Computer games is the fastest growing form of media. Games have the ability to motivate, compel and engage us. There are a number of lessons learned from the gaming industry that fit perfectly with the concept of the Learning Democracy and should be applied to the learning programs we create.
"The fundamental premise behind most gaming experiences is the journey that participants are taken on - a journey through levels of increasing difficulty toward the eventual mastery of the game. During this journey, players can remain engaged for hours, days, and even weeks at a time." The previous excerpt was from an article in the May issue of Training + Development magazine by Ben Betts, CEO of HTC, titled The Path to Engagement: Lessons From Game Designers. There are some great takeaways from that article as well as a fantastic TED talk by Tom Chatfield: 7 ways games reward the brain:
- "Define a starting point and objective, but not the path to be taken" Betts suggests. Give the audience choices and the ability to make decisions that will impact the path they take. We're not talking multiple choice options or the ability to continue by clicking the next button, but real choices. We are all different. We process information differently, we learn differently, we have different personality types. Then why do we have to all follow the same path in a course to achieve the learning objective? Because it is most convenient to build it that way. The reality is that it's, much more effective and efficient to simply give the learner a "starting point, an objective, and a method for assessing when they have reached that objective . . . " as Betts says. When we specify the path the audience needs to take, it makes it an unpleasant experience for many, and it's just not necessary. An unspecified path adds an element of uncertainty. According to Tom Chatfield, a known reward excites people, but what really gets them going is the uncertain reward - not knowing if or when they would get it. When we can't quite predict something with certainty we want to go back and learn more. All of this makes a great case for giving the audience autonomy (remember the Learning Democracy). Give them multiple long and short terms aims/tasks. By accomplishing these long and short term tasks, the audience makes decisions that force the story to evolve in different ways. This also builds confidence - games make players braver. The user becomes more willing to take risks, to try things. It becomes harder to discourage them. So let them make decisions and influence the direction, allowing the experience to evolve in different ways.

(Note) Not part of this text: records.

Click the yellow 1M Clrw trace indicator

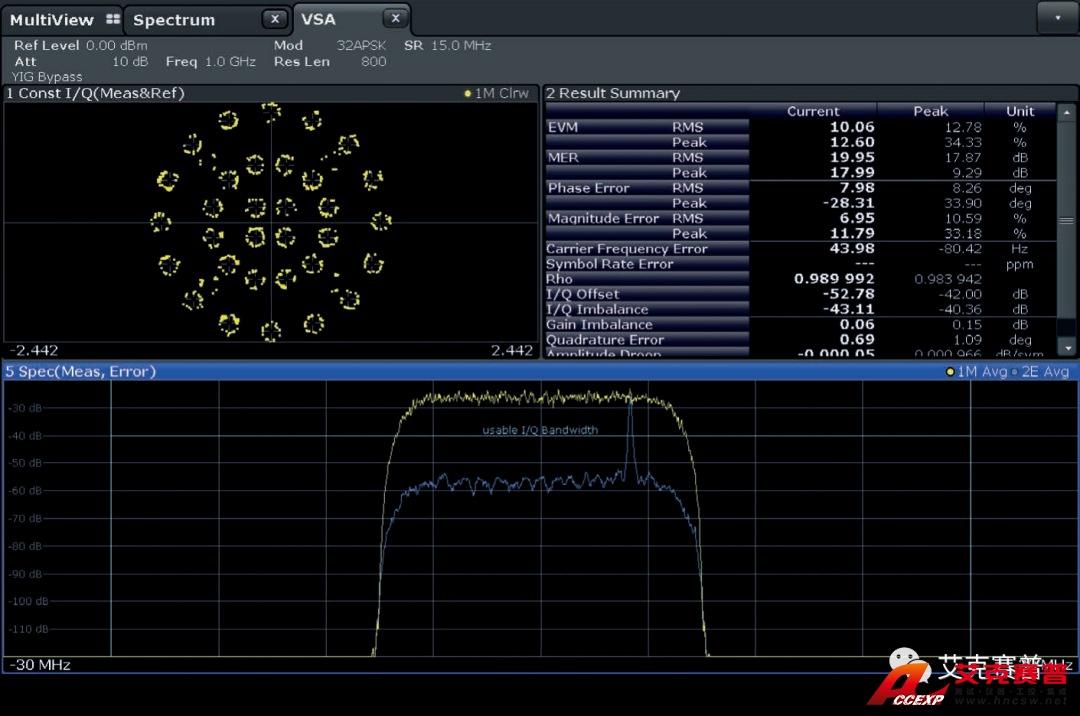pyautogui.click(x=497, y=94)
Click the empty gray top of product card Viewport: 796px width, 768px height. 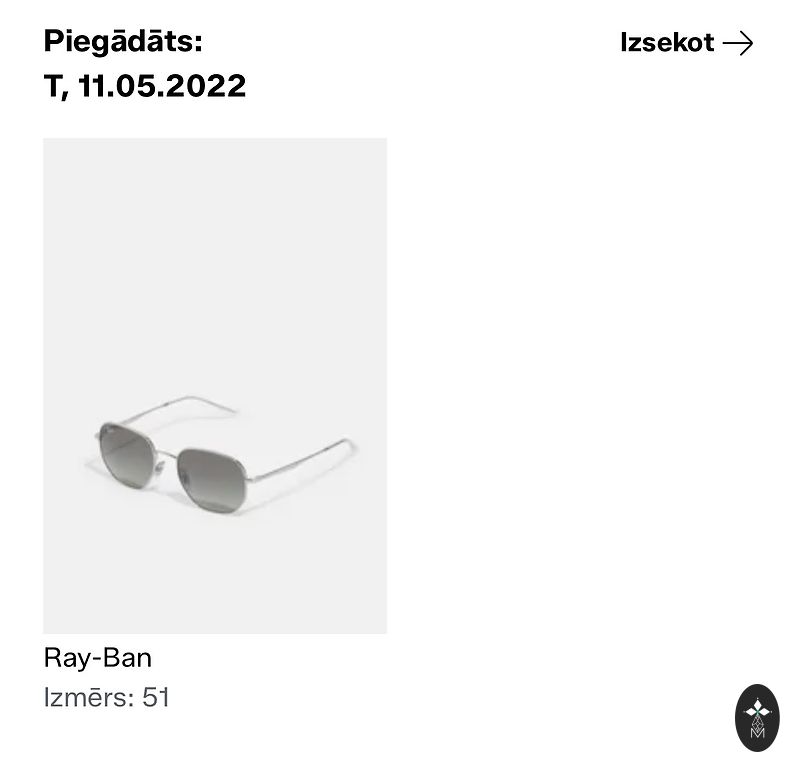215,220
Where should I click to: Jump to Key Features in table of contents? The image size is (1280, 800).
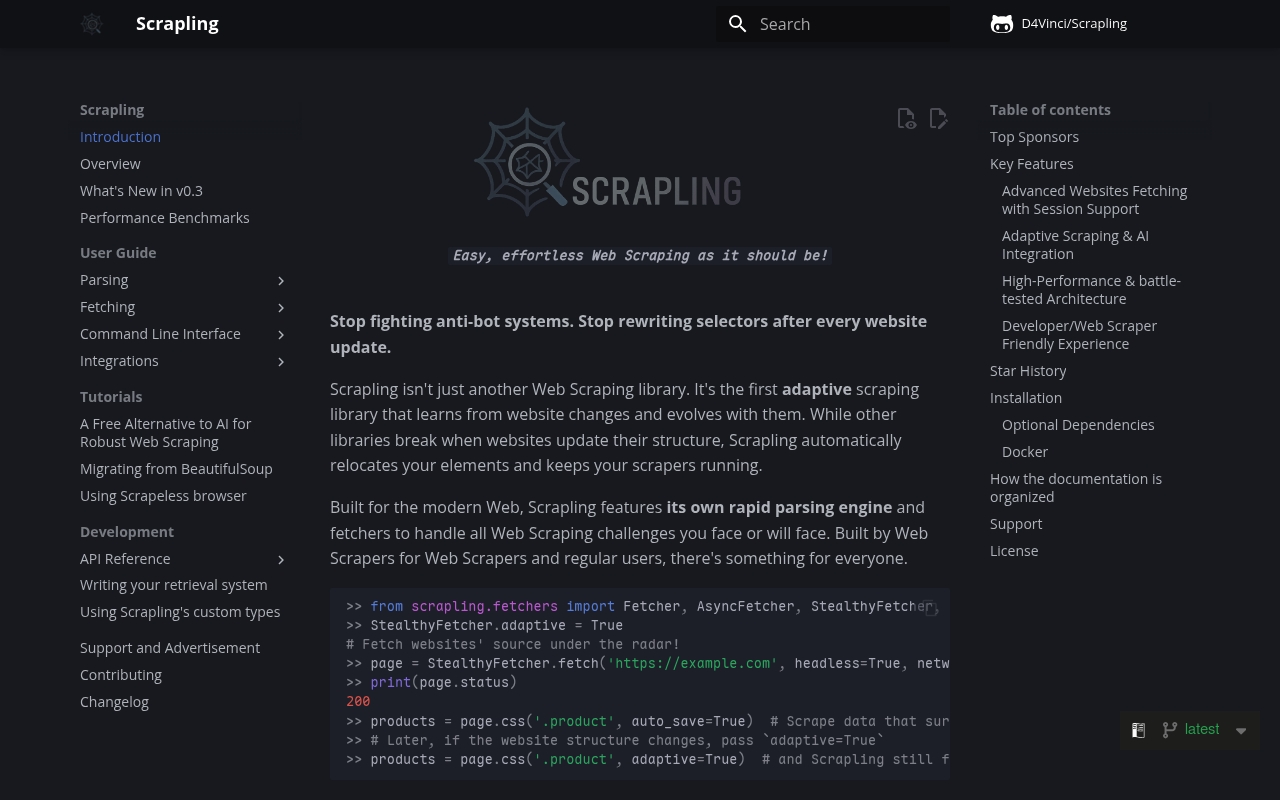1031,164
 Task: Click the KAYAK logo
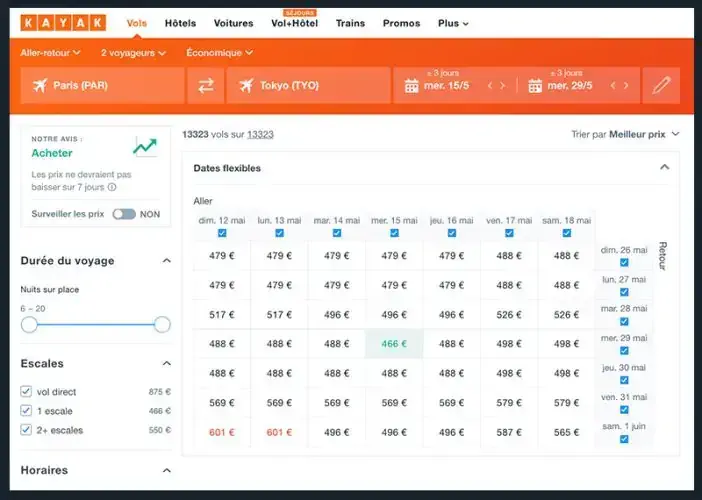(x=63, y=23)
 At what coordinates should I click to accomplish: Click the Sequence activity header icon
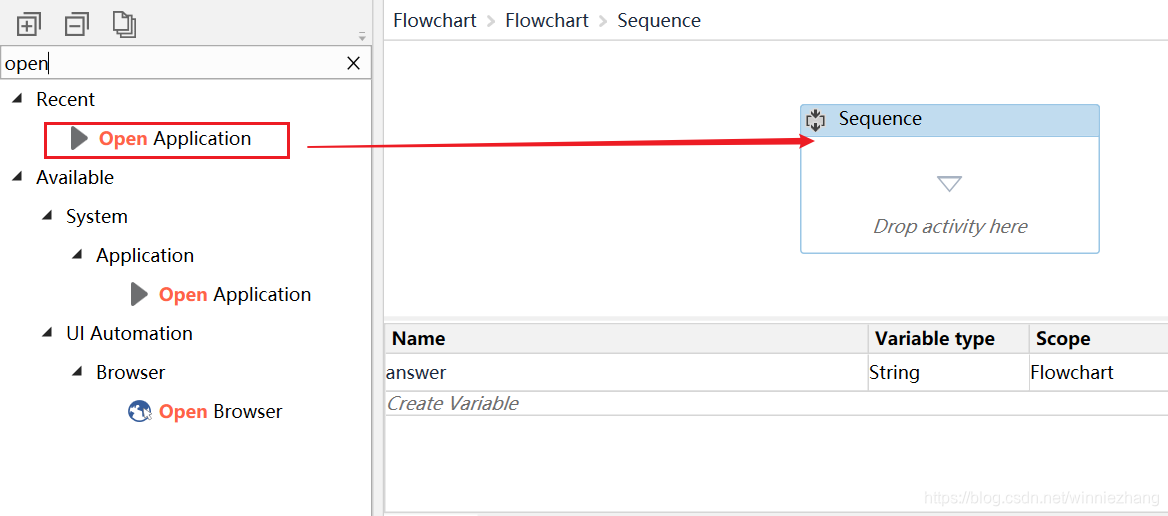point(816,119)
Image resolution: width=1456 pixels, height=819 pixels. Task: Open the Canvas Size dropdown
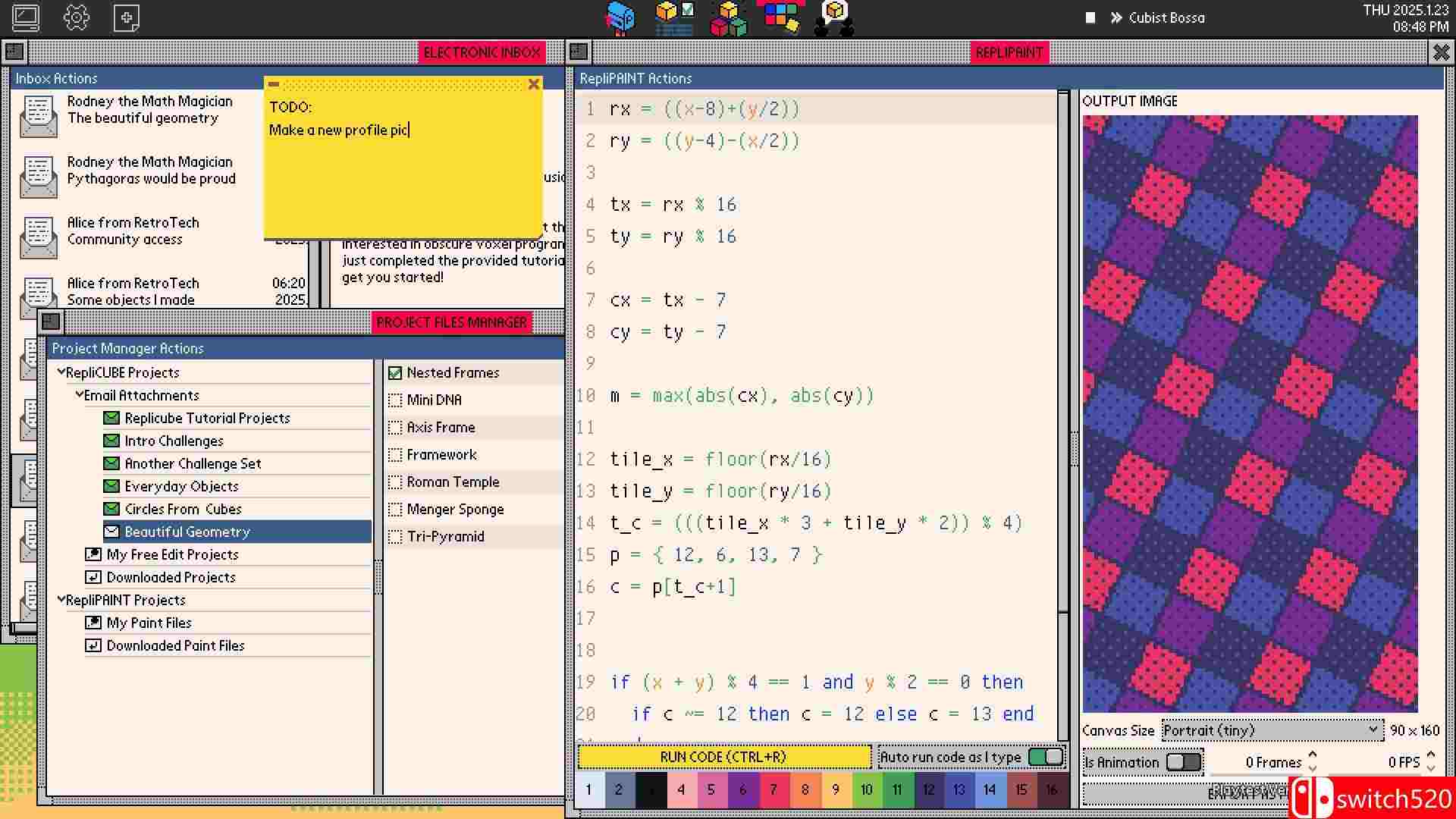[1271, 730]
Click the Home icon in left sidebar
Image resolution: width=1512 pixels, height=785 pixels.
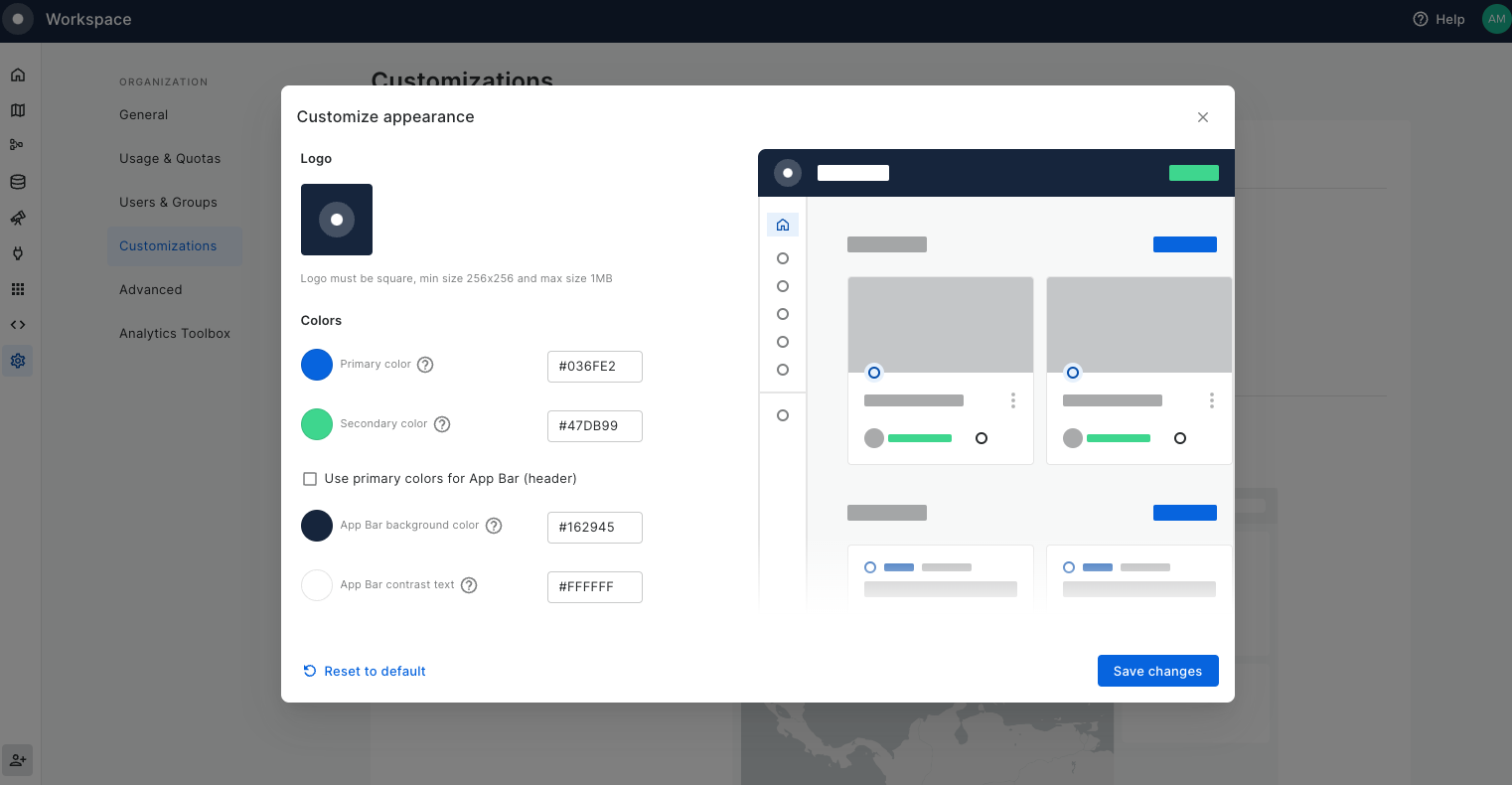18,75
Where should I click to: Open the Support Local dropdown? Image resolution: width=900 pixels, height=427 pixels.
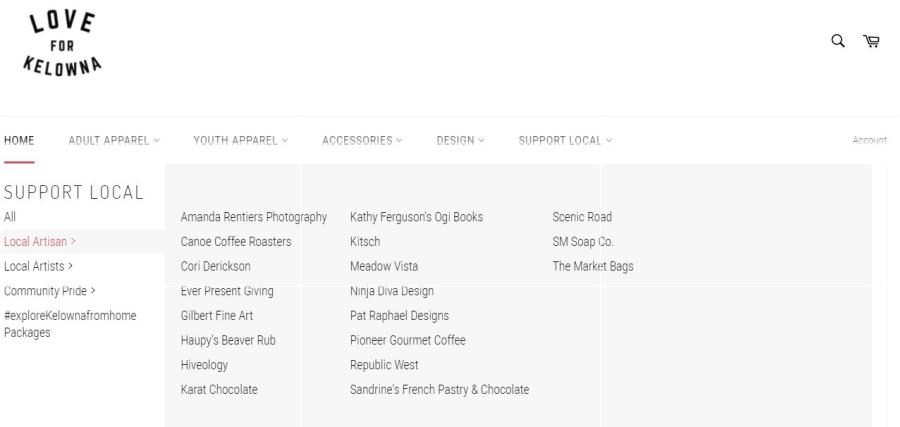tap(565, 140)
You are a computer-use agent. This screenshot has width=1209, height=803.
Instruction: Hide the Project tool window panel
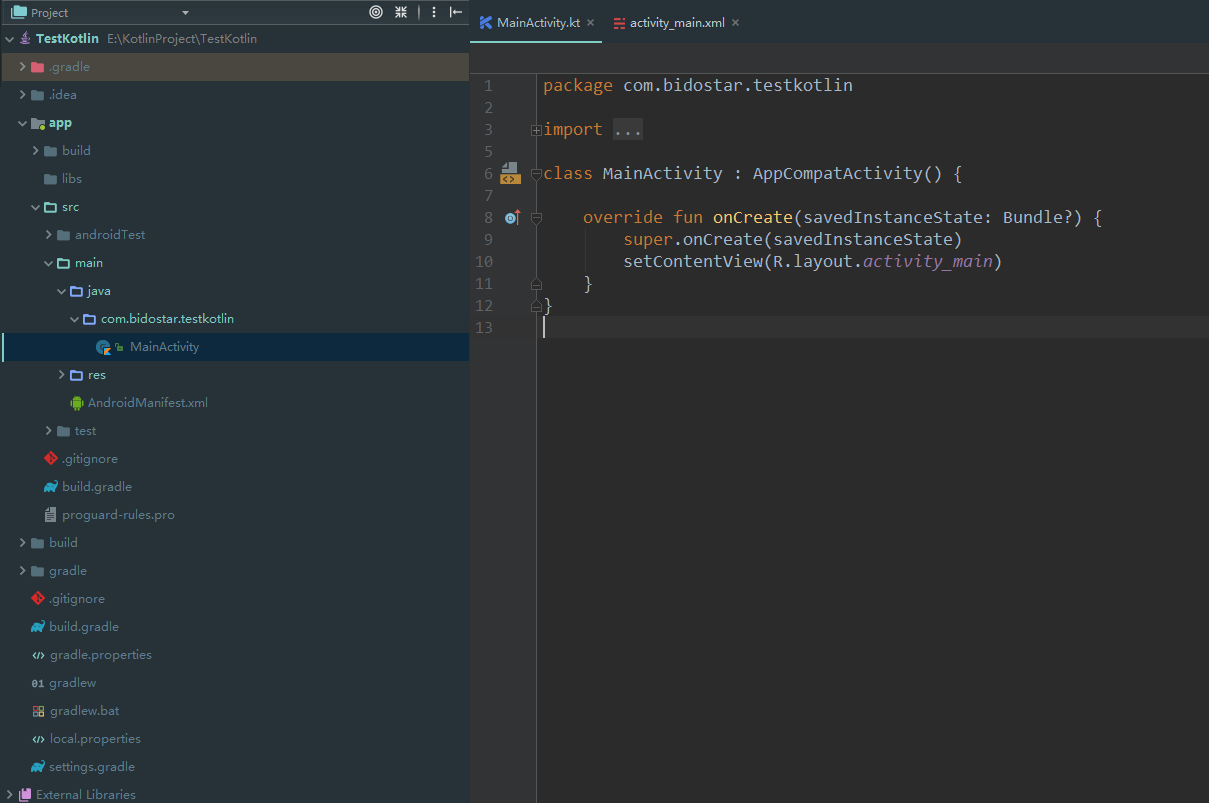coord(456,12)
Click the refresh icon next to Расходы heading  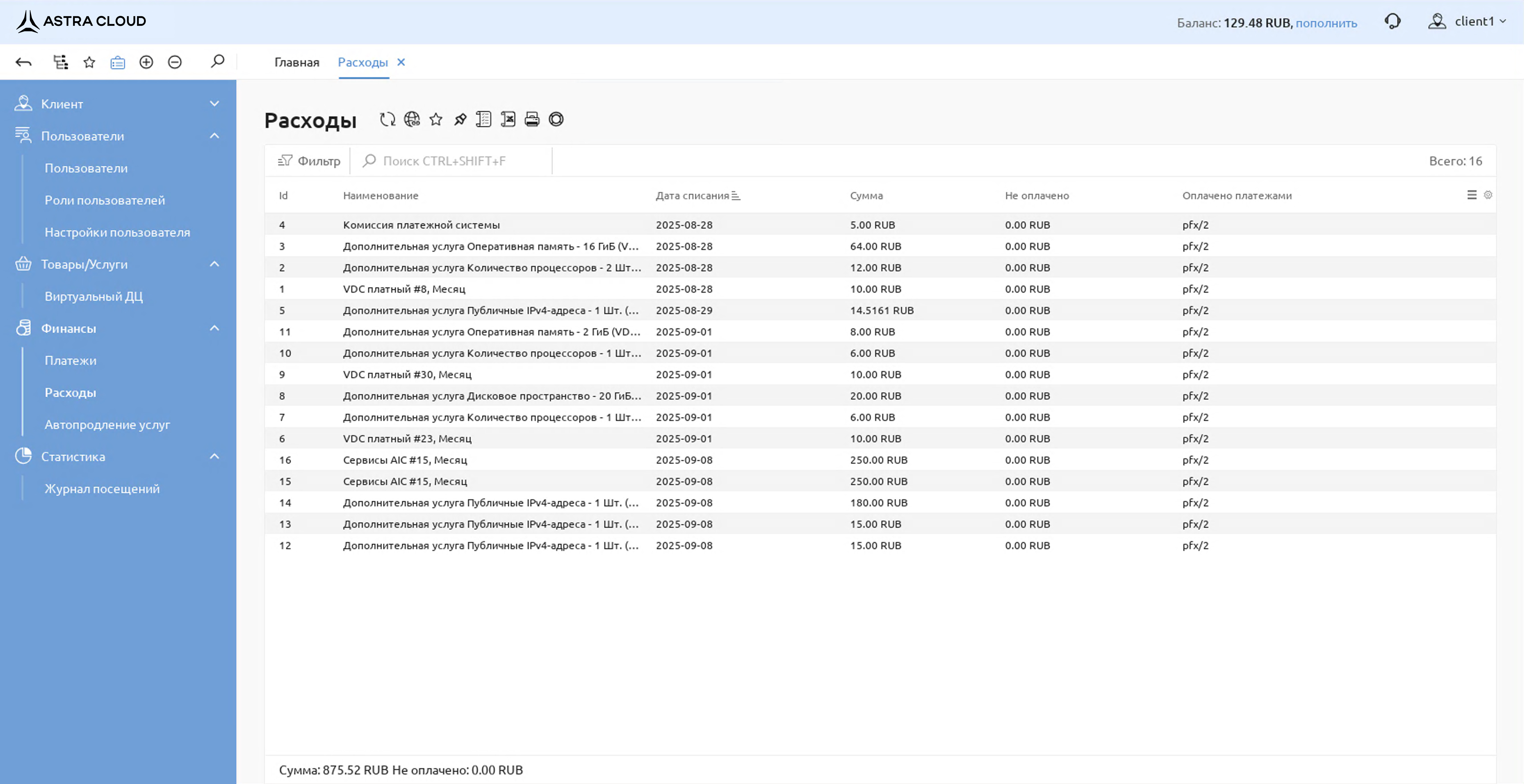tap(387, 119)
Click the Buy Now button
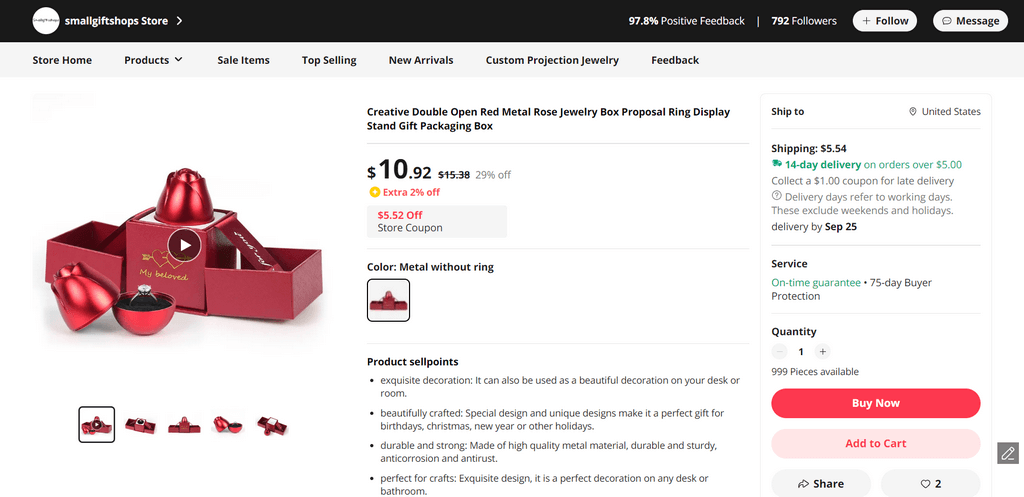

- "Stop measuring page numbers and start measuring experience" - Page numbers and progress indicators . . . blah. According to Betts, this only "gives the illusion of progress and is an example of measuring the wrong thing . . . the learner believes that if she clicks the next button x more times, she will have completed the learning." Games use a more valuable and realistic way of measuring progress by giving feedback, rewarding effort every time you do something and allowing the audience to reflect on the journey and compare their progress against that of their peers. It's hard to learn if you can't link consequences to actions and feedback and results do this. According to Chatfield, "games offer intense emotional rewards to users, individually and collectively." Because games can measure every single thing a user does, it allows us to determine the rate, nature, type and intensity of rewards that most effectively keep users engaged. Also, in games users get more "experience points" for digging deeper, uncovering more, spending more time perfecting a particular skill. You get more points for more important actions. As Betts says, the audience is rewarded for "learning the secrets to success and the tactics to win. They know how they did something the first time, and they adapt their strategy to do it better the next time."
- "Play with people, not computers" - Chatfield says that "collaboration really excites humans. People want to work with other people to solve problems and achieve things. "Most games, like courses, are designed for the audience to go through it once. Adding a social dimension can change that. It shifts the focus from the scripted part of the course or game and adds the element of other people and their experience into the mix. It lets them influence the content and the learning experience, again from the Learning Democracy.